# EXERCISE OBJECTIVE:
Of the entries below, return only those lines from the line with "Mute the video preview volume" to the line with "Click the New", exactly, both included.

# EXCERPTED RECORDS:
<<<<

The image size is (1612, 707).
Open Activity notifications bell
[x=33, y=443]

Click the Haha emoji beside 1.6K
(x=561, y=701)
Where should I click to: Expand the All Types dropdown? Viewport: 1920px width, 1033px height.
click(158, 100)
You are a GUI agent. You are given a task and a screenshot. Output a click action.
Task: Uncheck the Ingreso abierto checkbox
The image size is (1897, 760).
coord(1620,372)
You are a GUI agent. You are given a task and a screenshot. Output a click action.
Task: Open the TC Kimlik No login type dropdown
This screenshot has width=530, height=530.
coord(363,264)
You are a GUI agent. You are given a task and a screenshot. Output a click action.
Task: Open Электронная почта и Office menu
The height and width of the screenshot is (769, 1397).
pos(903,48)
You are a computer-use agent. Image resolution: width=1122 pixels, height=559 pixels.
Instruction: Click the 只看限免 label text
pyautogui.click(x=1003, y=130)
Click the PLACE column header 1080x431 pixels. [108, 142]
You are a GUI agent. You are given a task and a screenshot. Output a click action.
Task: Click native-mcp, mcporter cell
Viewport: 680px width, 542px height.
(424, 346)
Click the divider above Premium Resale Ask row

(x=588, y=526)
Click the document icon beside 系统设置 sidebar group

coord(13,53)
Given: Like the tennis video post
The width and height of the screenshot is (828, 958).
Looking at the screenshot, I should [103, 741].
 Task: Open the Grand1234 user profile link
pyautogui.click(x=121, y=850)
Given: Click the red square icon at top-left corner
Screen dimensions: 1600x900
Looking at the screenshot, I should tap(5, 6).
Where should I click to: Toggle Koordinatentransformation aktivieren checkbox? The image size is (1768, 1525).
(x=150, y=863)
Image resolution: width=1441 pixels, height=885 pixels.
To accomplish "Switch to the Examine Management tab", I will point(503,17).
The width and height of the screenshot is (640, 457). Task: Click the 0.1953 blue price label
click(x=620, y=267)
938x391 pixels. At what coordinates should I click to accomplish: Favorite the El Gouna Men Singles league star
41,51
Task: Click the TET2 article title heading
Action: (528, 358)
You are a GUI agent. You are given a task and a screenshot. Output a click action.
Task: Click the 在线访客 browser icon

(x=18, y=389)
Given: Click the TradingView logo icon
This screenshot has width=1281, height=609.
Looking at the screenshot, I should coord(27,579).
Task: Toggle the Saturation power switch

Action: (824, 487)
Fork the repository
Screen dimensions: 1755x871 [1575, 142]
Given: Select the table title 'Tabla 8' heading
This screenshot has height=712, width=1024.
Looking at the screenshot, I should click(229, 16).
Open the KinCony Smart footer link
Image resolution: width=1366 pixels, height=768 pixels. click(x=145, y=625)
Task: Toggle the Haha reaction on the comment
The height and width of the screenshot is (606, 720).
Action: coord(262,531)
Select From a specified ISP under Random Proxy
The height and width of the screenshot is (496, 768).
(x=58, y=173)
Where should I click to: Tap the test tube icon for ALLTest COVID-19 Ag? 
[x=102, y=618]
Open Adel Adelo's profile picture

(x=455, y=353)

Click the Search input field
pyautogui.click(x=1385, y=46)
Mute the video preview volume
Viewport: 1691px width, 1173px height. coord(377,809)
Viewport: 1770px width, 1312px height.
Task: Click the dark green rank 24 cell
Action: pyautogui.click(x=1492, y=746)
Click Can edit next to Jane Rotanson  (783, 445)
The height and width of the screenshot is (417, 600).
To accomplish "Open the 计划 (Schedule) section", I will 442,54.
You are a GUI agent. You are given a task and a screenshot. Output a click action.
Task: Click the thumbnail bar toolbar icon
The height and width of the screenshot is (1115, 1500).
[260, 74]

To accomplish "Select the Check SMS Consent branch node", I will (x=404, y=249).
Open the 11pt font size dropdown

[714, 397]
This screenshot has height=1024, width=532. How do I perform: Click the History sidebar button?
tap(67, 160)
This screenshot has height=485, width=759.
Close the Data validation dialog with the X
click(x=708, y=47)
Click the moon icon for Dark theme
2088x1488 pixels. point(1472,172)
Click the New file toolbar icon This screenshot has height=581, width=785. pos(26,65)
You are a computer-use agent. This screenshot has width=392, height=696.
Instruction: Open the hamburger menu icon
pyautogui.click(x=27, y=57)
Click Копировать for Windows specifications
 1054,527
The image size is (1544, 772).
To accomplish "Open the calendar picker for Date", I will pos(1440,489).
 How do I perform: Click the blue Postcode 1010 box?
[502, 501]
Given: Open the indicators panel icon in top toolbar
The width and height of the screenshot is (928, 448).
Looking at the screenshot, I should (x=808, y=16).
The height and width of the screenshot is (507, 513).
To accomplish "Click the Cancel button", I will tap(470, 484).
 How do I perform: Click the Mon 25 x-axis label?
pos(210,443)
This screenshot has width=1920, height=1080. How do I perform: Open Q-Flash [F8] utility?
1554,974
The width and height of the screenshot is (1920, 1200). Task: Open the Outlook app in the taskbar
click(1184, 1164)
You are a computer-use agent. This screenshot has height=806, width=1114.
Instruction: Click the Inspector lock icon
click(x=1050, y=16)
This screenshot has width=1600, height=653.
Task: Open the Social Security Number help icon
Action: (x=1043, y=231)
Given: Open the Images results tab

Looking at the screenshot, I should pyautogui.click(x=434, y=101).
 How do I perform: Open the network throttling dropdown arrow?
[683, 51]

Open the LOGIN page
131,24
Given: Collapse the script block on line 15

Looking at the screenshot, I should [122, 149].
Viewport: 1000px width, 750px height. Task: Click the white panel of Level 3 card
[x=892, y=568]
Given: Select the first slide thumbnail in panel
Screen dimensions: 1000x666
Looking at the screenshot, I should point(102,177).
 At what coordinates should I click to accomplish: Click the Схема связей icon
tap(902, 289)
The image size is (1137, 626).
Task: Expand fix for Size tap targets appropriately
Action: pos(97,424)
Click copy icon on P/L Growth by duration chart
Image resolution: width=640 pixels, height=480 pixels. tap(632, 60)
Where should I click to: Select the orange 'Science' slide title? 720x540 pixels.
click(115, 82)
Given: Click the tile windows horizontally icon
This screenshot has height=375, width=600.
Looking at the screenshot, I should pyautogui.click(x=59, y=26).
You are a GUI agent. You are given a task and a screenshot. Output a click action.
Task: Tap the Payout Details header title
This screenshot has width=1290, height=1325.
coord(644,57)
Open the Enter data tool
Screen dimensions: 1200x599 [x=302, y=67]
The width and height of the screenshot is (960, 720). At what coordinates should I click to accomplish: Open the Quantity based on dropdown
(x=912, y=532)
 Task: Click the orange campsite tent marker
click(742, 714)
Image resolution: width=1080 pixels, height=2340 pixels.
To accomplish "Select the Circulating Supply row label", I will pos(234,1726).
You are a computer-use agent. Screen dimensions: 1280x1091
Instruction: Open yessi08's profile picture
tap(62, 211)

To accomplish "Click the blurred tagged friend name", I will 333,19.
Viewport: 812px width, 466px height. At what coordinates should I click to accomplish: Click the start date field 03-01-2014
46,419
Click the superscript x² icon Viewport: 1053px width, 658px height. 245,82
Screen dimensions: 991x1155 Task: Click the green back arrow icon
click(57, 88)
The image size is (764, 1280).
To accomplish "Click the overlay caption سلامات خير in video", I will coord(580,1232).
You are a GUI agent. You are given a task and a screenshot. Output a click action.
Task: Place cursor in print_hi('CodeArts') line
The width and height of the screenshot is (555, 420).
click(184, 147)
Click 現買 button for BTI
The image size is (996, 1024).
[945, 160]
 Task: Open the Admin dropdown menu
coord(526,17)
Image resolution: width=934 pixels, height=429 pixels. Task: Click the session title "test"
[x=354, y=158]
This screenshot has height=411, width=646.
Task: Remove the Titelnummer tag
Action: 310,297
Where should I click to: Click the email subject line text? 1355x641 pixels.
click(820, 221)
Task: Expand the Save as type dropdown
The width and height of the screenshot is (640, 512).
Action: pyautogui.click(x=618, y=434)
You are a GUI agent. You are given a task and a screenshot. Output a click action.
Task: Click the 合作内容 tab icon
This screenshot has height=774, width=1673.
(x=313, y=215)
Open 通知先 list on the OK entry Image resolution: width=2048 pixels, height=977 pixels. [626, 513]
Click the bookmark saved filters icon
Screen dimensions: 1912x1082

>>>>

# RESULT FOR THIS EXERCISE:
Mute the video preview volume
Viewport: 1691px width, 1173px height. coord(377,809)
Viewport: 1770px width, 1312px height.
Task: Click the dark green rank 24 cell
Action: pyautogui.click(x=1492, y=746)
Click Can edit next to Jane Rotanson  (783, 445)
The height and width of the screenshot is (417, 600).
To accomplish "Open the 计划 (Schedule) section", I will 442,54.
You are a GUI agent. You are given a task and a screenshot. Output a click action.
Task: Click the thumbnail bar toolbar icon
The height and width of the screenshot is (1115, 1500).
[260, 74]

To accomplish "Select the Check SMS Consent branch node", I will (x=404, y=249).
Open the 11pt font size dropdown

[714, 397]
This screenshot has height=1024, width=532. How do I perform: Click the History sidebar button?
tap(67, 160)
This screenshot has height=485, width=759.
Close the Data validation dialog with the X
click(x=708, y=47)
Click the moon icon for Dark theme
2088x1488 pixels. point(1472,172)
Click the New file toolbar icon This screenshot has height=581, width=785. pos(26,65)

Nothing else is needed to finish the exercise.